I then turn the data to digits using str2double. MATLAB then turns the string values to NaN which is fine for me, but it takes a long time, specially because this has to be done for many similar files.
Any faster method to sort this out?
This is how I read the data (original file has two columns and large number or rows):
fileID = fopen(filename);
C = textscan(fileID,'%s %s','Delimiter',',');
fclose(fileID);
for i = 1: length (C{1})
D(i) = str2double(C{1}{i});
end
Thanks

Best Answer

[This answer has been reorganized following the discussion in the comment section under the question]
Method 1
fid = fopen('myCSVfile.csv');
C = textscan(fid,'%s %s','Delimiter',',');
fclose(fid);
A = str2double(C{1}); % Faster than doing the same thing in a loop.
[update] the loop method below is actually faster
A = zeros(size(C{1})); % <--- always pre-allocate!
for i = 1:numel(C{1})
A = str2double(C{1}{i});
end
Method 2
Try this modification of the script produced by ImportData tool.
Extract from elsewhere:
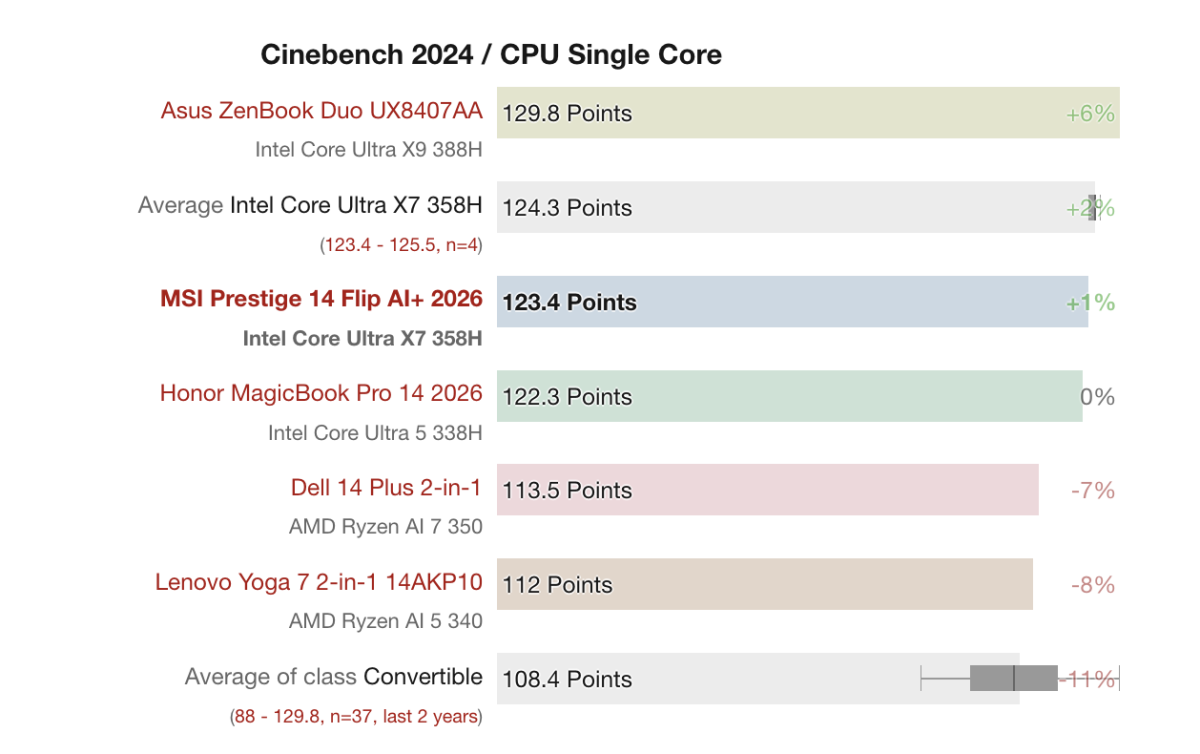Click the AMD Ryzen AI 7 350 processor text
Viewport: 1200px width, 754px height.
(x=385, y=526)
Rather than importing your data and then converting it using str2double(), this imports the data as numeric and replaces non-numeric elements with NaN. I think it should be faster than your approach but I doubt it is much faster (or maybe it's not faster at all).
The only 2 variables you'll need to change to adapt to your data are
  • file (the filename, or, preferably, the full path to your file)
  • The NumerVariables value (number of columns of data)
%% Setup the Import Options and import the data
file = "C:\Users\name\Documents\MATLAB\myCSVfile.csv"; % Full path to your file (or just file name)
opts = delimitedTextImportOptions("NumVariables", 2); % Number of columns of data
opts.VariableTypes(:) = {'double'}; % read in all data as double (nan for strings)
opts.Delimiter = ",";
opts.ExtraColumnsRule = "ignore";
opts.EmptyLineRule = "read";
Data = readtable(file, opts); % Read in as table
Data = Data{:,:}; % Convert to matrix
Method 3
D = zeros(size(C{1})); % <--- pre-allocate!
for j = 1: length (C{1})
s = sscanf(C{1}{j},'%f');
if ~isempty(s)
D(j) = s;
end
end
This is 4.5x faster than method 1.
Method 4
This FEX function is designed to overcome the slow speed of str2double()
Method 5
A very fast solution is to read the data in using readmatrx() which automatically converts non-numeric elements to NaN but it requires r2019a.
file = 'myCSVfile.csv';
D = readmatrix(file); %that's it, just 2 lines